> Ação necessária 1: De acordo com o trecho, em que bairro ocorreu o assalto seguido de morte noticiado pelo "O Globo"?
> Ação necessária 2: Reproduza o trecho de "Sabe com quem" até "ricaça no Leblon.".
##### Trecho
Friday, November 24, 2006

Sabe com quem está falando?

Nessa mesa de bar tem todo o tipo de gente, mas de cabeça, além de mim, vejo pelo menos quatro pessoas ligadas à área de comunicação. Dois jornalistas e dois publicitários. E volta e meia surge a discussão sobre o que é notícia. O que vem a ser uma boa notícia. É relevante ou não? E tudo isso voltou à mente ao deparar com quase uma página inteira do "O Globo" sobre o assalto seguido de morte (gostaram do termo jornalístico?) de uma ricaça no Leblon.

Poderia ser qualquer ricaça, uma socialite de São Conrado; uma "grande atriz" namorada de um diretor global; a namorada daquele jogador de futebol que sempre quando está pra ser contratado por um time europeu, seu advogado esculhamba com tudo e ele volta a mostrar suas comemorações de "eu te amo" na camisa, por baixo do uniforme, nos campos de várzea daqui mesmo. Mas pasmem. Era a segunda (ou terceira) mulher do irmão do dono de uma grande empresa. E que por sinal, já era o segundo (ou terceiro?) marido dela. Revista de fofoca e enredo de novela mexicana perde longe.
##########
##### Dados extraídos
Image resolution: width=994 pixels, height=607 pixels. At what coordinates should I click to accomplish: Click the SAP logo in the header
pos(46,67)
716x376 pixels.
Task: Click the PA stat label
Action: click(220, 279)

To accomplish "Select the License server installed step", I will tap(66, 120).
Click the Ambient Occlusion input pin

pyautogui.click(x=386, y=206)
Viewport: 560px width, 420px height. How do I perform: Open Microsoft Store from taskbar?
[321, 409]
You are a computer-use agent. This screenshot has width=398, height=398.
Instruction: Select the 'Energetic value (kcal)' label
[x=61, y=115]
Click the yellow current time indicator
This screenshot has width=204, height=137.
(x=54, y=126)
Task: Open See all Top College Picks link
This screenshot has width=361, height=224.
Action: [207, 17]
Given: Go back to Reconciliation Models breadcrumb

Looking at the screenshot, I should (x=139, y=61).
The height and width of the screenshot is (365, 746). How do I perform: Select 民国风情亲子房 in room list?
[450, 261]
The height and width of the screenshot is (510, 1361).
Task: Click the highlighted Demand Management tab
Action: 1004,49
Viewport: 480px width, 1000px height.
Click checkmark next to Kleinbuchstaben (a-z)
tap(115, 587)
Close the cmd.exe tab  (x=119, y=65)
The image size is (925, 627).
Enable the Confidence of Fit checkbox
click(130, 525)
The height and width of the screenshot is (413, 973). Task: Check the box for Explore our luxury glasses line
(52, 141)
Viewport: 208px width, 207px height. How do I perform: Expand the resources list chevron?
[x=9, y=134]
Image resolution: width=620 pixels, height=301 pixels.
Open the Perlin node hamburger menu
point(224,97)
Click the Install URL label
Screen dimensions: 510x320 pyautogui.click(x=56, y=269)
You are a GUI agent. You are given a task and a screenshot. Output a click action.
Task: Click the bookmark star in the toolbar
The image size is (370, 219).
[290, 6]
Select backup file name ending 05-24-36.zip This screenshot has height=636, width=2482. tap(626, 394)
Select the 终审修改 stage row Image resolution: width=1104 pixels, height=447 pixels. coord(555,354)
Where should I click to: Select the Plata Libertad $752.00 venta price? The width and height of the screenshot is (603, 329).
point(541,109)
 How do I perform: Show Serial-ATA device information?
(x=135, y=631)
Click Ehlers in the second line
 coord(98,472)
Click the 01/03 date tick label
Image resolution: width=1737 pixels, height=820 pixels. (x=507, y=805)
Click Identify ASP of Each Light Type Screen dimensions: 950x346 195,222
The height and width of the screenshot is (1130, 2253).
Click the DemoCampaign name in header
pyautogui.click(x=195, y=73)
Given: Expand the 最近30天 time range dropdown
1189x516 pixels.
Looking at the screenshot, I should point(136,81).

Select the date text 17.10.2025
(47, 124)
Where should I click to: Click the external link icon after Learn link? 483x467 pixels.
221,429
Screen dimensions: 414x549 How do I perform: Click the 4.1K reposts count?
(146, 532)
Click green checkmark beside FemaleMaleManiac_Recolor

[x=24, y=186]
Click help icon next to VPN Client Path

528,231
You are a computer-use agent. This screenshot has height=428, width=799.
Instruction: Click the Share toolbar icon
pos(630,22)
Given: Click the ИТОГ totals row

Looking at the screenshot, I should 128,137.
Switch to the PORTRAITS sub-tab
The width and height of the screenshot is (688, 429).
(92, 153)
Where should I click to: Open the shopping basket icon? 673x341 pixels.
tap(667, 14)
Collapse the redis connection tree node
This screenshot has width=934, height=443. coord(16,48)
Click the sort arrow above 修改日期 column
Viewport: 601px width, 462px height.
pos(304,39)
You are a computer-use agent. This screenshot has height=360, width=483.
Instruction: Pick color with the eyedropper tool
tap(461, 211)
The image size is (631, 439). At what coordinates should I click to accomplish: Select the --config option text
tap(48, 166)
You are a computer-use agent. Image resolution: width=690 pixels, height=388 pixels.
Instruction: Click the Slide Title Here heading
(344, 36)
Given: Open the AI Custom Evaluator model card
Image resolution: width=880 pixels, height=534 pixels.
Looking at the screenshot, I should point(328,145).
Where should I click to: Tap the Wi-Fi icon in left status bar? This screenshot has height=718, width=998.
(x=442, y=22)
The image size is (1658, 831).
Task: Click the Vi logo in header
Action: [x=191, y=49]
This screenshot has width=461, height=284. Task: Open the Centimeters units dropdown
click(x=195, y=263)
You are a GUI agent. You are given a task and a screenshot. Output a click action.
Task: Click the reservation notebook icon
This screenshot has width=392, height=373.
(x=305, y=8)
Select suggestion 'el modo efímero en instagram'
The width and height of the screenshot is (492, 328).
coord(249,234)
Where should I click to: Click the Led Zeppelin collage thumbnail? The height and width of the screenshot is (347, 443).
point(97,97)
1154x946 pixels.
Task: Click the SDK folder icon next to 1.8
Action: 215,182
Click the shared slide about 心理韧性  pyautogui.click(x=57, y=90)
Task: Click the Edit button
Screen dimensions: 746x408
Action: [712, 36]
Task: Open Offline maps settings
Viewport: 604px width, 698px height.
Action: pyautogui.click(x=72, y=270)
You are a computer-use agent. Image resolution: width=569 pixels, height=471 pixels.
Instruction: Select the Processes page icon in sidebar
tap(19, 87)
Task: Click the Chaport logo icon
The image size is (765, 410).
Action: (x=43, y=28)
##########
> Resultado da tarefa 1: No Leblon.

> Resultado da tarefa 2:
Sabe com quem está falando?

Nessa mesa de bar tem todo o tipo de gente, mas de cabeça, além de mim, vejo pelo menos quatro pessoas ligadas à área de comunicação. Dois jornalistas e dois publicitários. E volta e meia surge a discussão sobre o que é notícia. O que vem a ser uma boa notícia. É relevante ou não? E tudo isso voltou à mente ao deparar com quase uma página inteira do "O Globo" sobre o assalto seguido de morte (gostaram do termo jornalístico?) de uma ricaça no Leblon.